Saved data entries
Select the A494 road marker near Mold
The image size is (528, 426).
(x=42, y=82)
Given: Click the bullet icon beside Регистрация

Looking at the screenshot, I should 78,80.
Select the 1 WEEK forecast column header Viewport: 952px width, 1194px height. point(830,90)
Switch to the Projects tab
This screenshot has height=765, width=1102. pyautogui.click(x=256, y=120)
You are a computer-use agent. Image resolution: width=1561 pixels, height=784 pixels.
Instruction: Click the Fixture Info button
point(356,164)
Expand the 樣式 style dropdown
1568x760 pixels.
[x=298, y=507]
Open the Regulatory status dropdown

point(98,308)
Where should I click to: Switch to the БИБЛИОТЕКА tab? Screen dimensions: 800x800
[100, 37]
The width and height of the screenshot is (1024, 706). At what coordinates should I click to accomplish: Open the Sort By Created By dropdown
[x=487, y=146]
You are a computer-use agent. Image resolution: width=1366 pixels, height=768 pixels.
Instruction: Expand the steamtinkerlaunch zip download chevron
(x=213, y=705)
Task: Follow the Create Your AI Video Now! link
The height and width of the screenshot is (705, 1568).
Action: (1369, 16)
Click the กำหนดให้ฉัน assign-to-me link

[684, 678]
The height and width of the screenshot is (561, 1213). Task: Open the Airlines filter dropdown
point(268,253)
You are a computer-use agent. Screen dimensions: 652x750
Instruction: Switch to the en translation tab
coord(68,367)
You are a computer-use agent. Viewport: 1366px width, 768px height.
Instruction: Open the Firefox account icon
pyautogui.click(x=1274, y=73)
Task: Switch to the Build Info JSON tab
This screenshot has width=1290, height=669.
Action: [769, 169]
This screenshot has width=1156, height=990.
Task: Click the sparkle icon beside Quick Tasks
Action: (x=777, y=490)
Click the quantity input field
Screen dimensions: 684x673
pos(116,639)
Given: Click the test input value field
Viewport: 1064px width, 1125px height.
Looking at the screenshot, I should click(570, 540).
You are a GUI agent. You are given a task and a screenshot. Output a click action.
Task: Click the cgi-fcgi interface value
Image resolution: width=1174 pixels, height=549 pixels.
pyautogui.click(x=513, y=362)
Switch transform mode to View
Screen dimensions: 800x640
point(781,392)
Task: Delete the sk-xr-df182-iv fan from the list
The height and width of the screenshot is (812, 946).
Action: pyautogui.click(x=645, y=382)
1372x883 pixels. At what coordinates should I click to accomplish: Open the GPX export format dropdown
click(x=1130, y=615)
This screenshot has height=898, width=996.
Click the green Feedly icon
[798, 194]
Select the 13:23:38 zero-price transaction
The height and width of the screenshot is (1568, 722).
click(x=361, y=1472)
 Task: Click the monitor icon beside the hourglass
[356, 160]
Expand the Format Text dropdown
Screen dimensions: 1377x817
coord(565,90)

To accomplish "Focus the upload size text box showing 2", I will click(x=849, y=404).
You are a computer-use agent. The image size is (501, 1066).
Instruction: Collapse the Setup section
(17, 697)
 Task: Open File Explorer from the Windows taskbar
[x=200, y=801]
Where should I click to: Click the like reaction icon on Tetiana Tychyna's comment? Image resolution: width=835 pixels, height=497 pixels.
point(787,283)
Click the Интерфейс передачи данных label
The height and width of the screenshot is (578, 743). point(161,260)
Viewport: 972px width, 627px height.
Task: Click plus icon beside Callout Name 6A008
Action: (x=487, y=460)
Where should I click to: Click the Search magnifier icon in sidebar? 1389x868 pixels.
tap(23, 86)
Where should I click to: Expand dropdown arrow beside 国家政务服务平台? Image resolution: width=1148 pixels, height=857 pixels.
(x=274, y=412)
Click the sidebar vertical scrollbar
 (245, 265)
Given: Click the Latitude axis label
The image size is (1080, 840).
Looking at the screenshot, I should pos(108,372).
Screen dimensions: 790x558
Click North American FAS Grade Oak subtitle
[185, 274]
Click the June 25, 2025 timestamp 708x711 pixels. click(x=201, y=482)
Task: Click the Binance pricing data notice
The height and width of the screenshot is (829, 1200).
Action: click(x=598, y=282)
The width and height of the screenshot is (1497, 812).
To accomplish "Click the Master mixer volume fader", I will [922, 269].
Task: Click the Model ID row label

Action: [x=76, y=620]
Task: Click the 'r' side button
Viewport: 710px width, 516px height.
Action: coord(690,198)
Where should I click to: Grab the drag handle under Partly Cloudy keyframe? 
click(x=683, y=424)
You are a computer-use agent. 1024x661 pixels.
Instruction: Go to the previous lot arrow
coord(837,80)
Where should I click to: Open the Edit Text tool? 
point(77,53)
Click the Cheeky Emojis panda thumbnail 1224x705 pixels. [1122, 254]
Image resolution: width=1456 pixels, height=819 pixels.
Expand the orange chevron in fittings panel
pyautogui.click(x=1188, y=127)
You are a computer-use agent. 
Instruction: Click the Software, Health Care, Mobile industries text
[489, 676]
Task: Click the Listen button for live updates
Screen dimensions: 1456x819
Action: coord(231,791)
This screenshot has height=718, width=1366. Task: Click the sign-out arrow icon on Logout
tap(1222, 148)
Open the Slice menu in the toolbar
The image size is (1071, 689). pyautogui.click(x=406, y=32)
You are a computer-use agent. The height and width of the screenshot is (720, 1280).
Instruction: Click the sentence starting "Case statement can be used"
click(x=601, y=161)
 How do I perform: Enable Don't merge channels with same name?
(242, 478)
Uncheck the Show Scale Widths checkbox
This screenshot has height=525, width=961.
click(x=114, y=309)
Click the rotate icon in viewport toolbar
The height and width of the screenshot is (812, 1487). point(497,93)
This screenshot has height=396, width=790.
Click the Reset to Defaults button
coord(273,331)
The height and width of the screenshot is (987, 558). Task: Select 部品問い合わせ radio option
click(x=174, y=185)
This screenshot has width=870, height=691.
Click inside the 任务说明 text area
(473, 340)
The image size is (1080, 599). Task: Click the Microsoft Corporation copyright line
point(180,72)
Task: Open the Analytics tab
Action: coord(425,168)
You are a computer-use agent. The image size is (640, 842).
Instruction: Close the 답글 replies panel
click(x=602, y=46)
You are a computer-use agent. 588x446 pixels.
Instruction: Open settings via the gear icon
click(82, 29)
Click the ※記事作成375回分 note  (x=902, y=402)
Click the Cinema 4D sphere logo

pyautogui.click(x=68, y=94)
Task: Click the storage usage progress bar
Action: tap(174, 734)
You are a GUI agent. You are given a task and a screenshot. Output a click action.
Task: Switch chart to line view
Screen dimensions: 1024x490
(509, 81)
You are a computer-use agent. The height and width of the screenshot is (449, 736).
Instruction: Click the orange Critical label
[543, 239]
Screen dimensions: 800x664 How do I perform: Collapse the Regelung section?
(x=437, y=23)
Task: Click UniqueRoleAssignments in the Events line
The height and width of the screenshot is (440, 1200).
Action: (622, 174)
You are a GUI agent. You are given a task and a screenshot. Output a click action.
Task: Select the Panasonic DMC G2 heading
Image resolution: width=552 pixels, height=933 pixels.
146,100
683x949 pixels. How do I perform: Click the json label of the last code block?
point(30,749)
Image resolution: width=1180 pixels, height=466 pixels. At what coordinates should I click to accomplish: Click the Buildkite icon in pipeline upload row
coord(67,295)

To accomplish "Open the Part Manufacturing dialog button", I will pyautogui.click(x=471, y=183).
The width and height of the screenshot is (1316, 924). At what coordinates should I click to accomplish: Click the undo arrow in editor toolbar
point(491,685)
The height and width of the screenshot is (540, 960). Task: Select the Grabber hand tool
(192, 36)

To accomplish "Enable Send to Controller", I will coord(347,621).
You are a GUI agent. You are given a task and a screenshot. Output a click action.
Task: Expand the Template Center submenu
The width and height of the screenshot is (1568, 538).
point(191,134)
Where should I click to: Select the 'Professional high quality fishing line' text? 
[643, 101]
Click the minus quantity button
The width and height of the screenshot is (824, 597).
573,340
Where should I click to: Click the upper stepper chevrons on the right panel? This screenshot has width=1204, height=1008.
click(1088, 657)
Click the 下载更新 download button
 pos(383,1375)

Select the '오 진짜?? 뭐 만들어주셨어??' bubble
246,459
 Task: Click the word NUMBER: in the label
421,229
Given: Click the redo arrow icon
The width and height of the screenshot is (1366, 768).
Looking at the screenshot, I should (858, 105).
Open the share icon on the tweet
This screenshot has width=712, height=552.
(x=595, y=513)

WHAT IS EXPECTED » Only the lines from the start of the data to the line holding "You are a computer-use agent. Image resolution: width=1561" are wanted; return them exactly, both ends included.

ANSWER TO THIS EXERCISE »
Select the A494 road marker near Mold
The image size is (528, 426).
(x=42, y=82)
Given: Click the bullet icon beside Регистрация

Looking at the screenshot, I should 78,80.
Select the 1 WEEK forecast column header Viewport: 952px width, 1194px height. point(830,90)
Switch to the Projects tab
This screenshot has height=765, width=1102. pyautogui.click(x=256, y=120)
You are a computer-use agent. Image resolution: width=1561 pixels, height=784 pixels.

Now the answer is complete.